When we compare with Professor Clifford's "ethics of belief" such predictions as our Lord's that he was come to divide father from son, and mother from daughter, to send not peace on earth, but a sword, to bring persecution on his disciples, and yet to give them a great and lasting victory over the world, we cannot but wonder at the credulity of the man who preaches the gospel of incredulity as the great corner-stone of the new ethics. Why, if, as Professor Clifford holds, a true ethic is the doctrine which fits a human society to grow stronger, more united, more fit to battle with the hostility of nature, and with the perils of anarchy, then we should say that the first requisite of a true ethic is a commanding faith which goes far beyond the bounds of what Professor Clifford means by "evidence," on the strength of the forecast due to its conscience and its affections. It was what Professor Clifford would call Christ's credulity which gave a new bond to human society, and assured the "little flock," whom he sent forth as "sheep amongst wolves," of ultimate conquest. It was precisely the same sort of credulity on a very much minuter scale which gave to Augustine, to Savonarola, to Luther, to all the great Reformers, their confidence in the divine character of their cause, and their power to bring it to a triumphant conclusion.
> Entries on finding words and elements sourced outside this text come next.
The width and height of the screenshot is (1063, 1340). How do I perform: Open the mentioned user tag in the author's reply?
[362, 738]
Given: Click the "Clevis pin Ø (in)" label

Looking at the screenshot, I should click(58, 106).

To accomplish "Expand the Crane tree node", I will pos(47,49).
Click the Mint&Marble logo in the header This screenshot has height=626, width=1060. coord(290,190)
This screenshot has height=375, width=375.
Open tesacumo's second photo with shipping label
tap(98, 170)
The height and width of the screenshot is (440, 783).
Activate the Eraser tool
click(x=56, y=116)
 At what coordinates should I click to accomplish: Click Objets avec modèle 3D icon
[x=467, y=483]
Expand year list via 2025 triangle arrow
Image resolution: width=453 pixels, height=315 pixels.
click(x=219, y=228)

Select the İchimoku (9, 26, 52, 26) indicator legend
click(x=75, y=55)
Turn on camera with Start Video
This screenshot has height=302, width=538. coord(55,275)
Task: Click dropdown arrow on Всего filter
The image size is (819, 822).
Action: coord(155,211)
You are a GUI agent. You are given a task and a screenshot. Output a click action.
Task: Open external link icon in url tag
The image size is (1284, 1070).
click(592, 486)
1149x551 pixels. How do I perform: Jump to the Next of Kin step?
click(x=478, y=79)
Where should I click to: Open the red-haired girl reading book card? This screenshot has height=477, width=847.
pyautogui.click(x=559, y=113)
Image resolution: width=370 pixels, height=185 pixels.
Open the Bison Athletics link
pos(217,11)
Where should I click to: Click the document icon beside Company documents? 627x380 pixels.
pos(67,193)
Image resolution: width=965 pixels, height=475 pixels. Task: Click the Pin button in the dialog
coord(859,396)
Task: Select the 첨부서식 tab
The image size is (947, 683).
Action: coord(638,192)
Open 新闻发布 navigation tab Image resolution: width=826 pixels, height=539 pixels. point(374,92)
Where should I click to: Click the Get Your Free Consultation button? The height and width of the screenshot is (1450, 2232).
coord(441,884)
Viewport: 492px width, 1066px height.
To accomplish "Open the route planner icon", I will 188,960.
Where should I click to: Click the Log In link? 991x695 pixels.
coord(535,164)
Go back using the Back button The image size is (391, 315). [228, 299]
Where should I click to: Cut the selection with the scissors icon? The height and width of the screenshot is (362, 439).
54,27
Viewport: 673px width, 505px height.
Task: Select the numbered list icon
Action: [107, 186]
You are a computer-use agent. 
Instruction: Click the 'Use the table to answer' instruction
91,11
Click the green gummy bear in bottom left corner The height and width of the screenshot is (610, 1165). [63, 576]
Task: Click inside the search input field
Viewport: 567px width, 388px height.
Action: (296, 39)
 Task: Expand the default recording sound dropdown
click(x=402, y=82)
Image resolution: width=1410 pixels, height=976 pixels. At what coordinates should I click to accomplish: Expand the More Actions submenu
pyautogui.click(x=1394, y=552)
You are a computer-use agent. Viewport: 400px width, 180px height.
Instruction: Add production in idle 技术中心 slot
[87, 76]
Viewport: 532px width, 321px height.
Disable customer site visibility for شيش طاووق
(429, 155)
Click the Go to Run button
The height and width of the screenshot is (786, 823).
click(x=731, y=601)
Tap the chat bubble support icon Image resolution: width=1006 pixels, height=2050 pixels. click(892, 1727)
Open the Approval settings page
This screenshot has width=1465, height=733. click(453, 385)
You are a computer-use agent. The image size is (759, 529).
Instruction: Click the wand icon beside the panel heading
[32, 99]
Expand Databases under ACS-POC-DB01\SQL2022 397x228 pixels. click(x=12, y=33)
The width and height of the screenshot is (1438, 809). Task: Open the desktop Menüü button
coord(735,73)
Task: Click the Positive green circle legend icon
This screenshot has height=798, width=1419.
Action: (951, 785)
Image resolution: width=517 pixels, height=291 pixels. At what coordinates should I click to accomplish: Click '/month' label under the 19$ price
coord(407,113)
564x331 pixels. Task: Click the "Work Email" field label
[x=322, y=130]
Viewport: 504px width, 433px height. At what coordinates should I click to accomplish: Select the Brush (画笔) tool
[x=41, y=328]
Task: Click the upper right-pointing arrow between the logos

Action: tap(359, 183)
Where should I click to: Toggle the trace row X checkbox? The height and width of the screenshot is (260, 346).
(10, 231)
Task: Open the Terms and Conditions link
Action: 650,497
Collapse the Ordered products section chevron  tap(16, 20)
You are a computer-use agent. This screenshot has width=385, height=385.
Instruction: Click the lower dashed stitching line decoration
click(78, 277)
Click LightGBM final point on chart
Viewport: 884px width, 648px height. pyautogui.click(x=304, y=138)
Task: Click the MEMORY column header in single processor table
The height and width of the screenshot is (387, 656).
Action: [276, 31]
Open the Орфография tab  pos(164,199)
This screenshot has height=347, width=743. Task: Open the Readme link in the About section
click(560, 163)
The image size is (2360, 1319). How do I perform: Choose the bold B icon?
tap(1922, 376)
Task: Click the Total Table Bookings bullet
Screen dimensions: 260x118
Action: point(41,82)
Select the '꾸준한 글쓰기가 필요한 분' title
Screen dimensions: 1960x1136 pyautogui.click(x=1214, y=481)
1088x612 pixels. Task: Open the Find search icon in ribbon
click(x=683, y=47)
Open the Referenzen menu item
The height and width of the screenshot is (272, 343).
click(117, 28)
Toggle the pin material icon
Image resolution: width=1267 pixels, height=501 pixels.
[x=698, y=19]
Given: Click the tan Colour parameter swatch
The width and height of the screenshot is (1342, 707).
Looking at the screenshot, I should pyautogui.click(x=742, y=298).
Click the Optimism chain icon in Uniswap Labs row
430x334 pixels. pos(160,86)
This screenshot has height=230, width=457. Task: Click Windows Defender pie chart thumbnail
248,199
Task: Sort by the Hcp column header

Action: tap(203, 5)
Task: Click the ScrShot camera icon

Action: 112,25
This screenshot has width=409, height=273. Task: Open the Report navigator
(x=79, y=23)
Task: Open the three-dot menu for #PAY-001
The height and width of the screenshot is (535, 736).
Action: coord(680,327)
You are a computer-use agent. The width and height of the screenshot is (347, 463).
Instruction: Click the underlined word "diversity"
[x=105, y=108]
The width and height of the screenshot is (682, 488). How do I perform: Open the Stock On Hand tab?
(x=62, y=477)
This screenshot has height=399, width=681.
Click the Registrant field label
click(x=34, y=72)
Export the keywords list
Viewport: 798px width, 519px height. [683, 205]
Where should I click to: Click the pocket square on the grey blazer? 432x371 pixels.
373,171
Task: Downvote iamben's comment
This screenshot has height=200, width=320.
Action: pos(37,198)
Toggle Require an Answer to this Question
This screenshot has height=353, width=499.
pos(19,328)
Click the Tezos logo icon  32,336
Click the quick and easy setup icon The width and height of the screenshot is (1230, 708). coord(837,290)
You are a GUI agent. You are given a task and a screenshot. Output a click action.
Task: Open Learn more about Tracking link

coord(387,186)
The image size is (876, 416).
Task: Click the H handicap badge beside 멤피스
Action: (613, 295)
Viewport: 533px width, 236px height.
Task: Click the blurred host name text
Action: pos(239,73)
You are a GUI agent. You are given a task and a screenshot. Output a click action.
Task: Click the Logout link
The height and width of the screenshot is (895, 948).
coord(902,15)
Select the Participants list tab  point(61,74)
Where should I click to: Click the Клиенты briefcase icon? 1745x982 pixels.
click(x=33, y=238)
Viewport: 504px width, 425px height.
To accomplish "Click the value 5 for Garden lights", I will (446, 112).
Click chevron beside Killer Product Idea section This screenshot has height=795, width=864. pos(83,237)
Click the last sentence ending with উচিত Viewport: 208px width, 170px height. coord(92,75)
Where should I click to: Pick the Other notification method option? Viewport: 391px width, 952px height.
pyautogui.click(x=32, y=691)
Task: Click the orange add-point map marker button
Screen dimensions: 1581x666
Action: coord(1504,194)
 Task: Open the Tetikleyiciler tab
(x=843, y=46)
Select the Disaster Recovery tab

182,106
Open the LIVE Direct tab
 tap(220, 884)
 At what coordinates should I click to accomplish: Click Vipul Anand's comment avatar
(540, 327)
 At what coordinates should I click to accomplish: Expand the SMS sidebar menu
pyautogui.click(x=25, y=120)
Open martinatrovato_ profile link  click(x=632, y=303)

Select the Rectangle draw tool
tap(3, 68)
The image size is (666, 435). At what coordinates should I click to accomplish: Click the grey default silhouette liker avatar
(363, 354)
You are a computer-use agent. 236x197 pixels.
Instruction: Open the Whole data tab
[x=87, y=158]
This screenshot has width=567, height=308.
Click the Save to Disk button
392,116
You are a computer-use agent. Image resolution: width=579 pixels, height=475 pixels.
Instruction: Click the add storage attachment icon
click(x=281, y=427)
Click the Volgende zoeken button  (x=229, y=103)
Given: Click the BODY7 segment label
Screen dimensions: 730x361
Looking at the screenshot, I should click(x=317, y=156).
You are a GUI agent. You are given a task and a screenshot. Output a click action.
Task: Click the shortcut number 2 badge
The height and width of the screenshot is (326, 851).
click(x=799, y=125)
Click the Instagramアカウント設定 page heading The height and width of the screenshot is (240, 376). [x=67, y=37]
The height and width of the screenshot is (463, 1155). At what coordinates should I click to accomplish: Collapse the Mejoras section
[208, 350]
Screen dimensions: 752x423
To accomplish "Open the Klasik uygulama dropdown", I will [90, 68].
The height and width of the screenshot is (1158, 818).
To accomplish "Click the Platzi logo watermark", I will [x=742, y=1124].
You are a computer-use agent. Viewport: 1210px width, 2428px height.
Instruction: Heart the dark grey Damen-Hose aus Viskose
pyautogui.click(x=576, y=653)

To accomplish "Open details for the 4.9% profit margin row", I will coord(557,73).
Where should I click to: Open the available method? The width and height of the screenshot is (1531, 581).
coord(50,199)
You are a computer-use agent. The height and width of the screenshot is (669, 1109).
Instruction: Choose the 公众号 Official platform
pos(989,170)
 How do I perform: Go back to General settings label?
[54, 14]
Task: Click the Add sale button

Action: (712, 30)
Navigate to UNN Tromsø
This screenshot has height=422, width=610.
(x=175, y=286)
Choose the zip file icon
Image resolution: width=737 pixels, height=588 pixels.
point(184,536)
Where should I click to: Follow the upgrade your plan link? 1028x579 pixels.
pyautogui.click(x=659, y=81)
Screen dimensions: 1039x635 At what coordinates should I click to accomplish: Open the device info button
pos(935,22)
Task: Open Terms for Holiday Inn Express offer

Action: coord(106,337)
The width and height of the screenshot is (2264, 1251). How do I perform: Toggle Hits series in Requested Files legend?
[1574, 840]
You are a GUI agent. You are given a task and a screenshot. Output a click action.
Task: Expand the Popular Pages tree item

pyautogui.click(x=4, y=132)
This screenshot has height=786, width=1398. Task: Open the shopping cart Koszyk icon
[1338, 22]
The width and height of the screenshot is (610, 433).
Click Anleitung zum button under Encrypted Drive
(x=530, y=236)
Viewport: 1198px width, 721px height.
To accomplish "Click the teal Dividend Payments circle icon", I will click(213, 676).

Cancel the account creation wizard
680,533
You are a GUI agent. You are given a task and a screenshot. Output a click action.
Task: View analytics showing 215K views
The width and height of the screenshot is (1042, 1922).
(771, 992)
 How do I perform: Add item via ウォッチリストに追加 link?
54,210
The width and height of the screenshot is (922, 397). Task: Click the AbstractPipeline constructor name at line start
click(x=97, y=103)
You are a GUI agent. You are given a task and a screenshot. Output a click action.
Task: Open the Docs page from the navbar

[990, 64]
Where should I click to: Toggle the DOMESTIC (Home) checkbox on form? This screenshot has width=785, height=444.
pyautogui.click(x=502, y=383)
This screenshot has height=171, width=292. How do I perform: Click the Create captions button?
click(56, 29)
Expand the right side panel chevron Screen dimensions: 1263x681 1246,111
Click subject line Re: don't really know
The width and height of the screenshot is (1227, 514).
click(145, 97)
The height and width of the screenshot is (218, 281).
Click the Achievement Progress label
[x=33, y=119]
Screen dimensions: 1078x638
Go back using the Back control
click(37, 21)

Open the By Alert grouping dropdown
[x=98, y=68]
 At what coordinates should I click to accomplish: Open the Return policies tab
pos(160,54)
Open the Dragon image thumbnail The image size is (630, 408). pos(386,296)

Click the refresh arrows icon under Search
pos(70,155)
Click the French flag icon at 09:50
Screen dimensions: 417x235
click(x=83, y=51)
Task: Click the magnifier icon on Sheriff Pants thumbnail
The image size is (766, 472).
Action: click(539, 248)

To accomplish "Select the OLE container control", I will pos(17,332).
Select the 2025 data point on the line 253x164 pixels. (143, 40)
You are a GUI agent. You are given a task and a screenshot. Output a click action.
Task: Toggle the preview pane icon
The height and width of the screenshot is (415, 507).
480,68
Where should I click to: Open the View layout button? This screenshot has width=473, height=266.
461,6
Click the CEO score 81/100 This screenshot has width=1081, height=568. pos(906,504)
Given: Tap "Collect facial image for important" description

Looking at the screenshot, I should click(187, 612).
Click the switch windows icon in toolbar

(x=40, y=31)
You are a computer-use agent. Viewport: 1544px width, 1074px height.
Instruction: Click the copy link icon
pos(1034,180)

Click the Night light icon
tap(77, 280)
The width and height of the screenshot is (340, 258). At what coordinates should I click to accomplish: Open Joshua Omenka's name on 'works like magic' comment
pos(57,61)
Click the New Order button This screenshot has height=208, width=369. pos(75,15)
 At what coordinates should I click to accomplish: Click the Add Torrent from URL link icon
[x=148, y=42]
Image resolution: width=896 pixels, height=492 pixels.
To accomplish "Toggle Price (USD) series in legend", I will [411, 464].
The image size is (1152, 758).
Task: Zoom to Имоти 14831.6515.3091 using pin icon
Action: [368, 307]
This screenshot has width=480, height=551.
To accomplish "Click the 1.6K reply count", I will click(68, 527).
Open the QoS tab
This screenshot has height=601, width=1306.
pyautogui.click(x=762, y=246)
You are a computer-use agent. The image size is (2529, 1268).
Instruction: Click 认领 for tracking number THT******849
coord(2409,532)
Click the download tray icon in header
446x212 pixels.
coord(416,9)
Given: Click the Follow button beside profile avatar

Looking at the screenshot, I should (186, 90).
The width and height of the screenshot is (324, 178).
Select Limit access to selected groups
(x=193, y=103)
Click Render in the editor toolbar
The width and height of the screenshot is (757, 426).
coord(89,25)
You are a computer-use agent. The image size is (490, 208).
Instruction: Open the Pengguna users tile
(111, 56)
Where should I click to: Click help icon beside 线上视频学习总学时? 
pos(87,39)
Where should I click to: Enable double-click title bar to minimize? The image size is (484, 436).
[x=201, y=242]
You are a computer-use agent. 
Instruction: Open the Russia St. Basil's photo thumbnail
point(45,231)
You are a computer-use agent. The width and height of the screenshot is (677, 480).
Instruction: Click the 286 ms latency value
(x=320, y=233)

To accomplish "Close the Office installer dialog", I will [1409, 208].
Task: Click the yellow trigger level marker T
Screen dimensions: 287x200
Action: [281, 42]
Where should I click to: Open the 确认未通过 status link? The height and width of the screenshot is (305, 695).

Without such credulity, there would have been little or no reconstructive force in human society after the great revolutions had spent their force. What draws human beings together and makes them into an organic whole is the great attraction of a common faith, and if intellectual truth be essential, as it is, to progress, moral and spiritual truth,—which is the truth seized by the magic of the conscience and affections,—is stall more necessary to order and unity of any sort. Professor

Clifford strikes at the very basis of his own ethics, when he calls all belief which is either not founded on producible evidence at all, or when challenged, produces, as Columbus produced, evidence for itself which is not worth the paper on which it is written,—credulity, and brands it as both mischievous and dis- honest. The simple fact is that the best and most binding faiths we have, faiths not only at the basis of popular religion, but also at the basis of domestic strength and peace, are founded on precisely such evidence as this at which Professor Clifford levels his most bitter shafts.